# [TEXTE DE LA PAGE]

'''

« Il y a 10 ans, les ruptures de stocks étaient exceptionnelles, 2 à 3 fois par mois. Aujourd'hui, les signalements sont quotidiens et les épisodes de tensions de plus en plus long. Ils peuvent même durer plusieurs années. »
Le constat du Pr Pascal Paubel est alarmiste. Pour ce pharmacien de l'Agence générale des équipements et produits de santé (AGEPS) de l'Assistance publique - Hôpitaux de paris (AP-HP), la hausse des signalements a été amorcée il y a quatre ans, puis s'est accélérée en 2017 et ne ralentit pas en 2018.
Sur le fil du rasoir
« Aucun décès ou incident grave causé par la non-disponibilité d’un médicament n'a été signalé pour l'instant, précise le Pr Paubel, mais nous sommes sur le fil du rasoir ! Nous ne sommes pas à l’abri que cela se produise dans les années à venir si la situation continue à empirer. »

'''

# [EXTRAITS DE DONNÉES]

'''

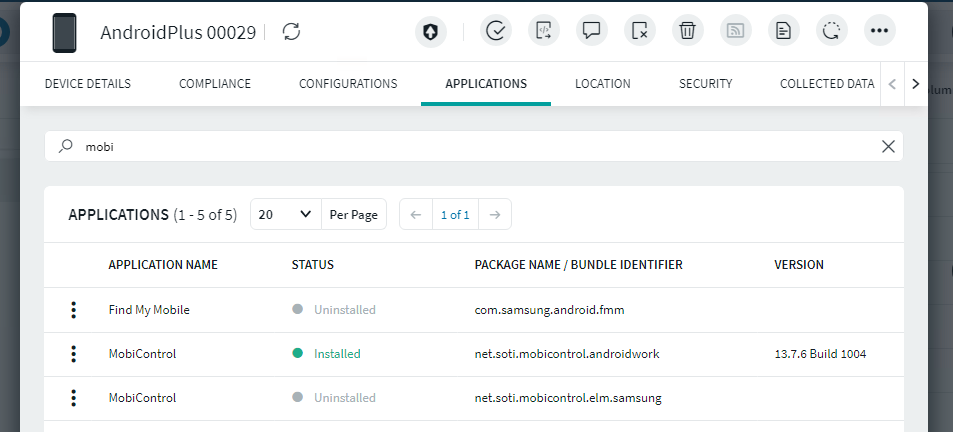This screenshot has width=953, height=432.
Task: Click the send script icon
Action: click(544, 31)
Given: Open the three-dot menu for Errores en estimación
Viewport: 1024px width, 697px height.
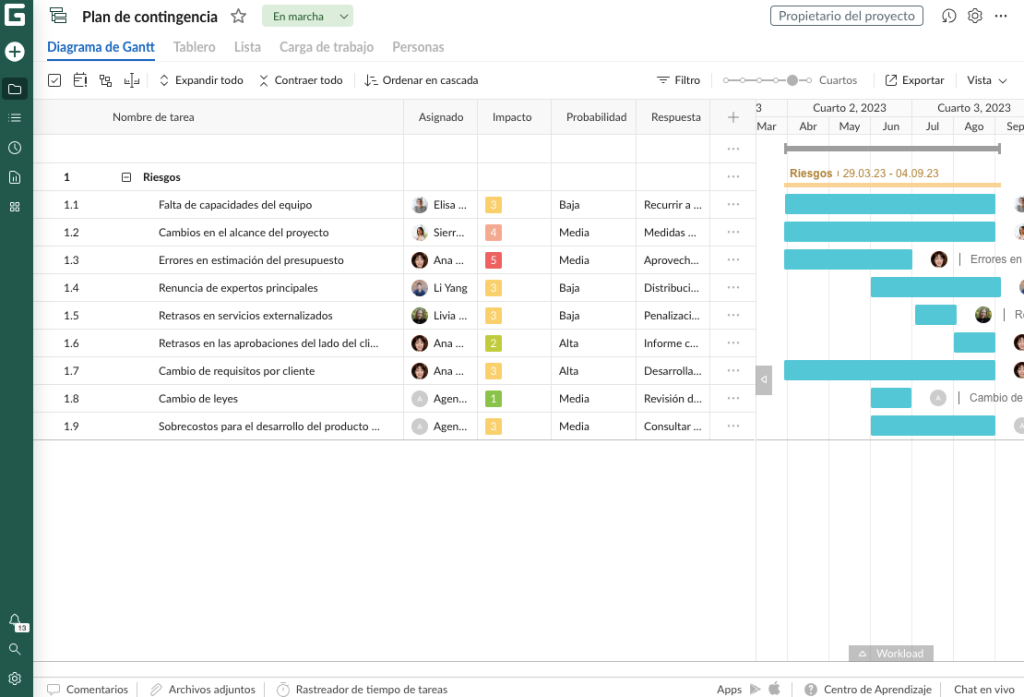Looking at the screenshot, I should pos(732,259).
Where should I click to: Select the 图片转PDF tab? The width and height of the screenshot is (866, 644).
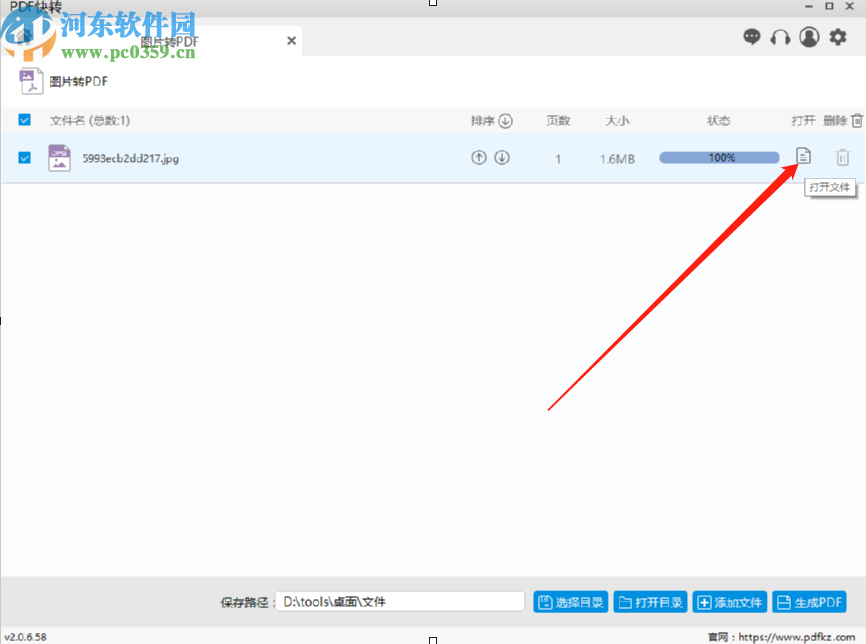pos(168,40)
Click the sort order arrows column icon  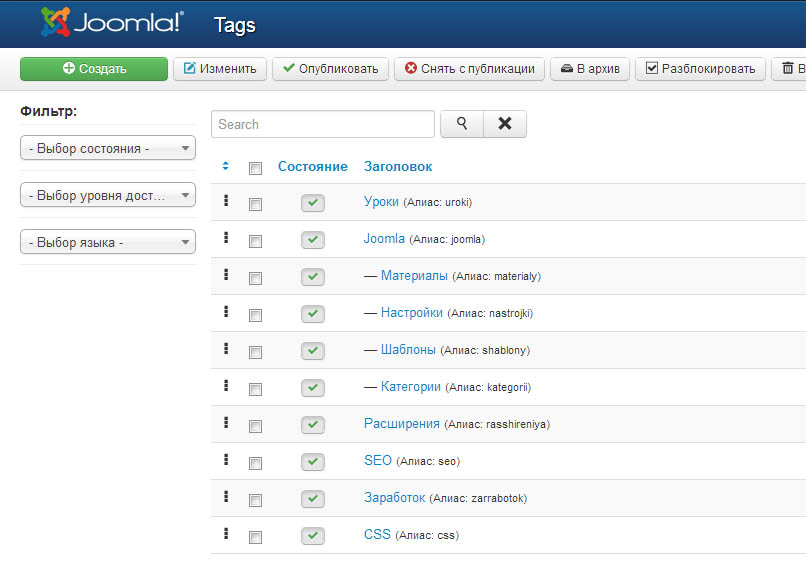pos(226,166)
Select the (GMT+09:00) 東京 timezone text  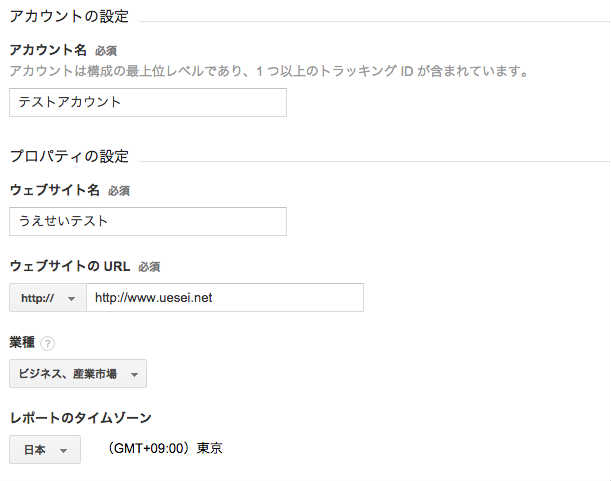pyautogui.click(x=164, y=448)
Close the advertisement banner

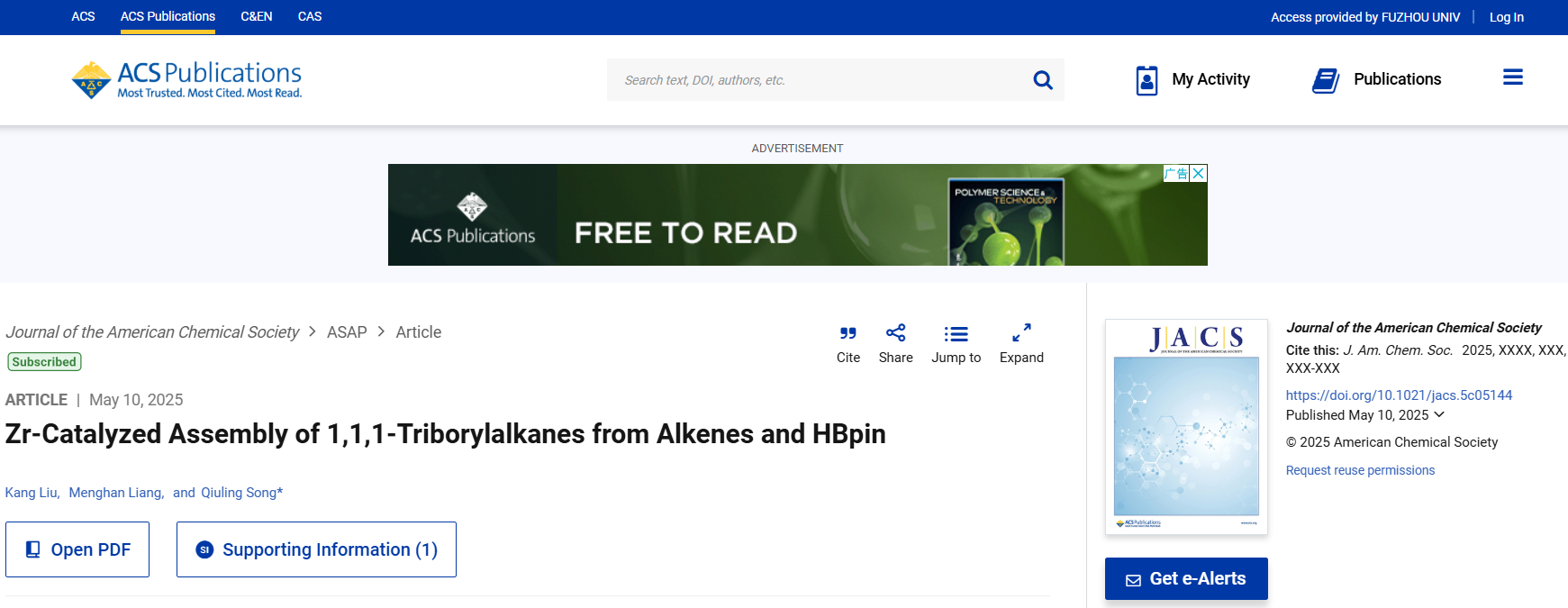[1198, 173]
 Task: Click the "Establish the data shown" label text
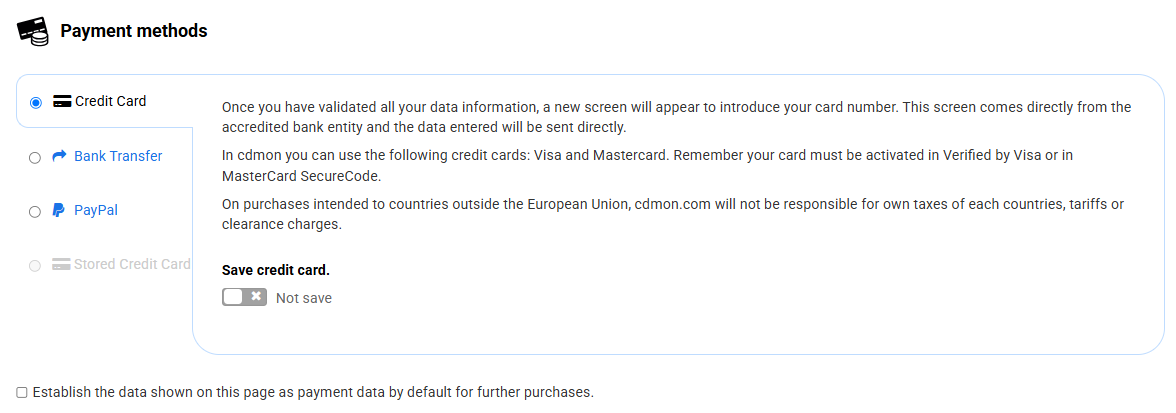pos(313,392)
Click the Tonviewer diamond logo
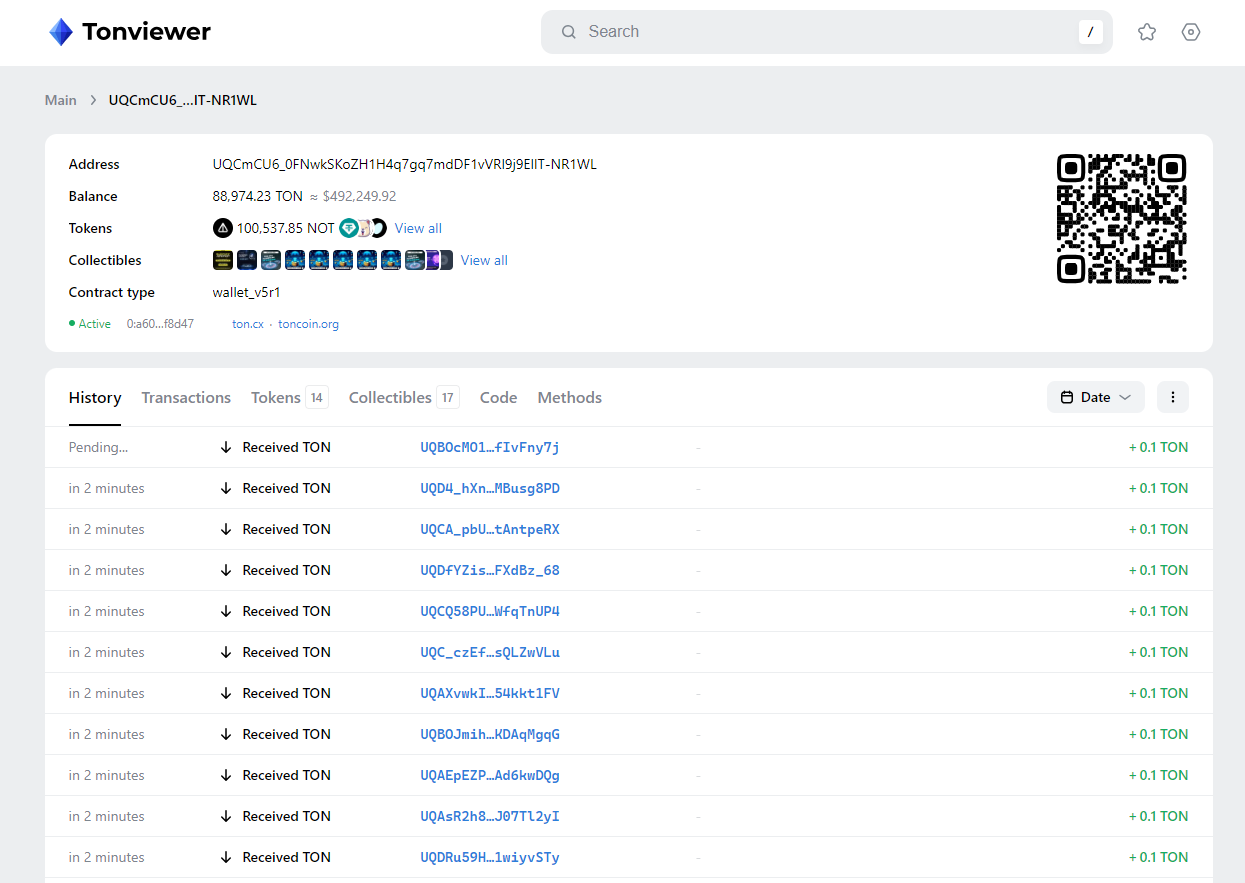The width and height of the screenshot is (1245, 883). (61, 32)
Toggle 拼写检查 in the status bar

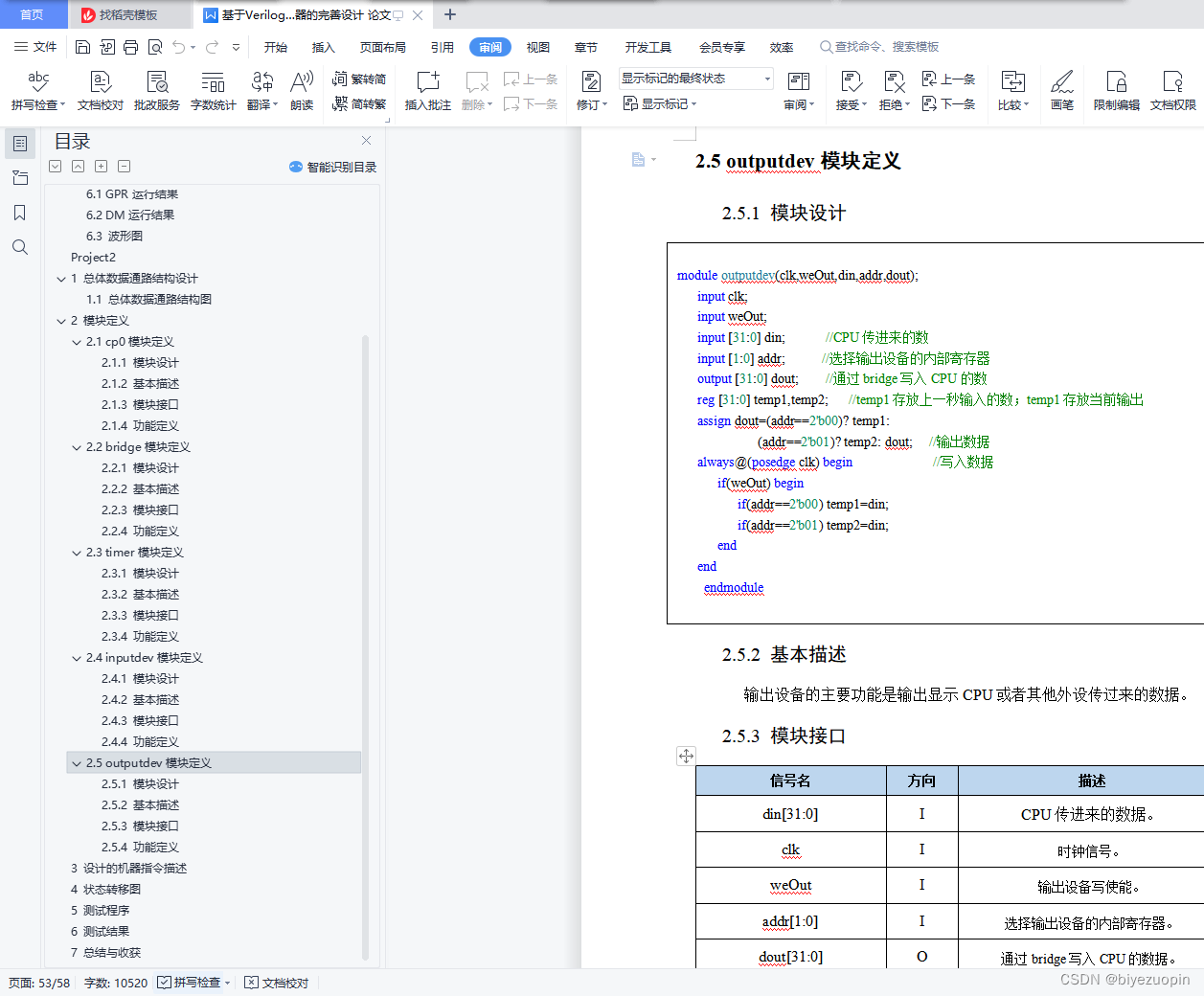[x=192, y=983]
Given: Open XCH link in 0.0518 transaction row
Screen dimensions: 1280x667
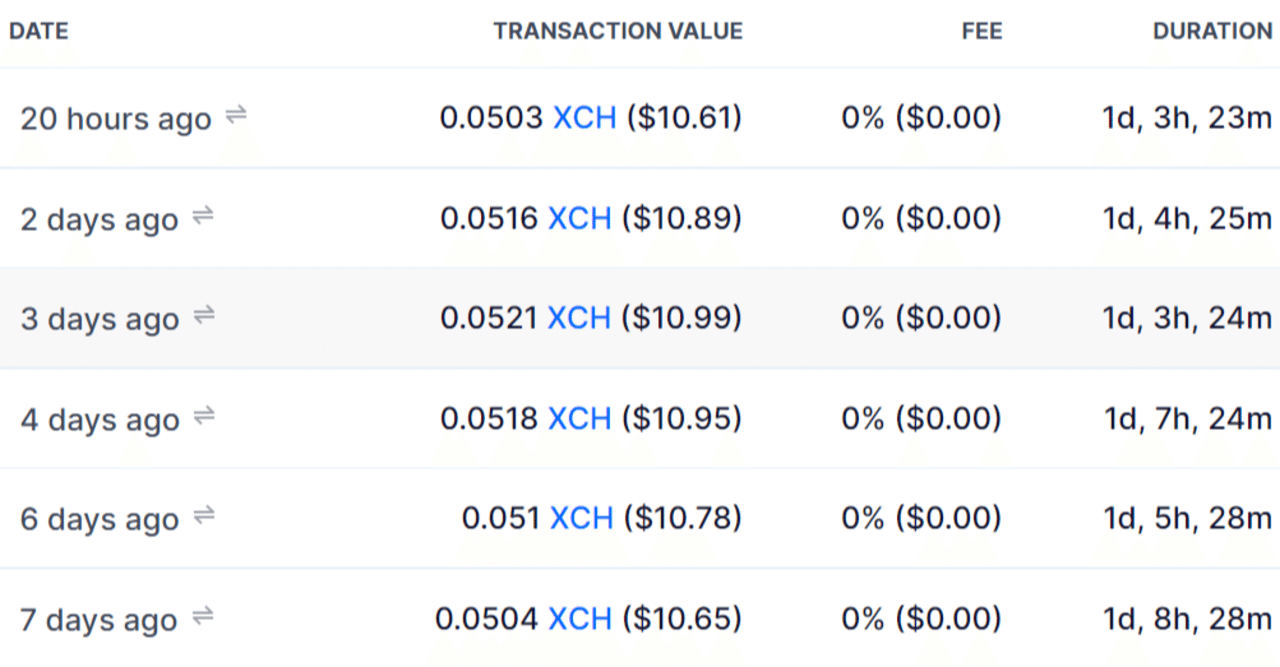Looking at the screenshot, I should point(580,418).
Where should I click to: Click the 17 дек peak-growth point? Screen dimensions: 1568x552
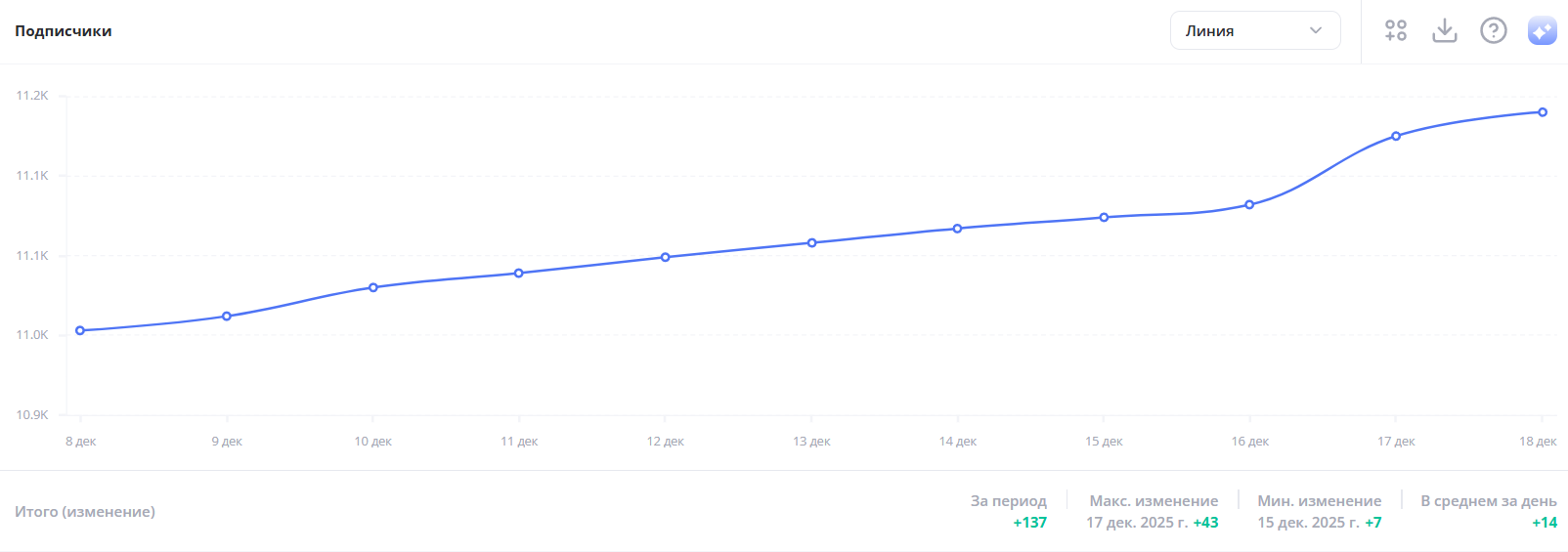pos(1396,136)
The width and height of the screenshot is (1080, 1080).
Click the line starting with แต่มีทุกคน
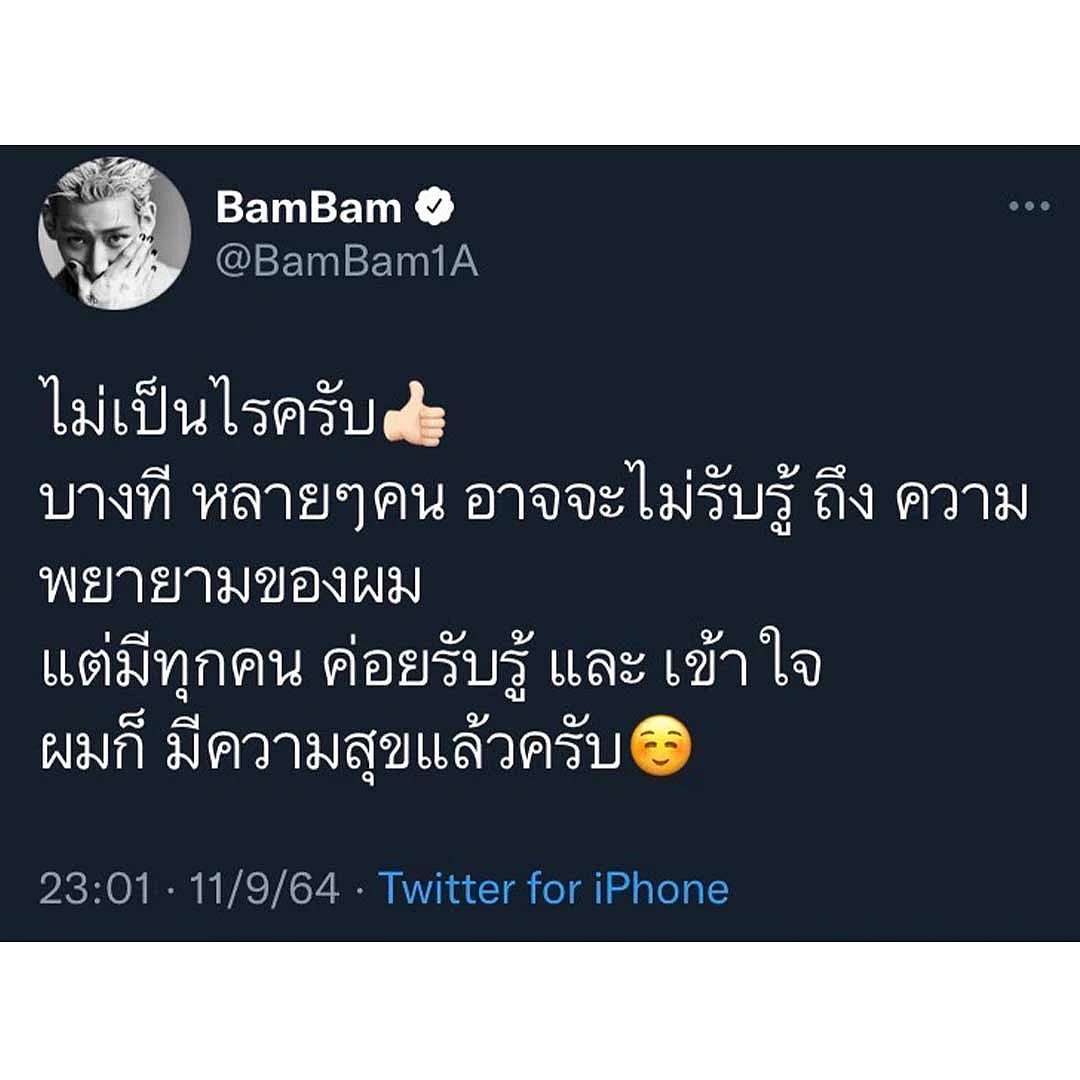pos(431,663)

'''

# [CONSIGNES]
1 - Répondez à ces questions d'après le texte sur les ruptures de stocks de médicaments :
(a) À quelle fréquence les ruptures de stocks survenaient-elles il y a 10 ans ?
(b) En quelle année la hausse des signalements s'est-elle accélérée ?
(c) Un décès ou un incident grave dû à la non-disponibilité d'un médicament a-t-il déjà été signalé ?
2 - Dans le texte sur les ruptures de stocks de médicaments, transformez en liste le paragraphe qui commence par « Le constat du Pr Pascal Paubel » en conservant ses faits principaux.
3 - Poursuivez le texte sur les ruptures de stocks de médicaments à partir de l'endroit où il s'arrête.

# [RÉSULTATS PAR TÂCHE]
1 -
(a) Elles survenaient 2 à 3 fois par mois.
(b) Elle s'est accélérée en 2017.
(c) Non, aucun décès ni incident grave n'a été signalé pour l'instant.

2 -
- Le Pr Pascal Paubel dresse un constat alarmiste.
- Il est pharmacien à l'AGEPS de l'AP-HP.
- Selon lui, la hausse des signalements a commencé il y a quatre ans.
- Elle s'est accélérée en 2017 et ne ralentit pas en 2018.

3 -
Aux États-Unis, entre 2008 et 2013, des épisodes successifs de pénurie de phényléphrine, un vasopresseur majeur en réanimation, ont fait passer la mortalité des patients admis en soins intensifs et victimes d'un choc septique de 35,9 à 39,6 %.
En matière de rupture de stock, les vaccins sont un cas d'école. Ils ont connu plusieurs épisodes de pénurie majeure ces quatre dernières années : rupture d'approvisionnement du vaccin contre l'hépatite A due à un incident de fabrication ; rupture de stock de vaccins à valence coquelucheuse causée par une augmentation de la demande. Quant à l'approvisionnement en BCG, il est toujours perturbé par l'arrêt de production par le Statens Serum Institut danois. « D'une manière globale, l'industrie travaille à flux tendu et ne fait pas toujours preuve de transparence. Les causes des ruptures de stock ne sont pas toujours très claires », affirme le Pr Daniel Floret, membre de la commission technique des vaccinations de la Haute autorité de santé (HAS).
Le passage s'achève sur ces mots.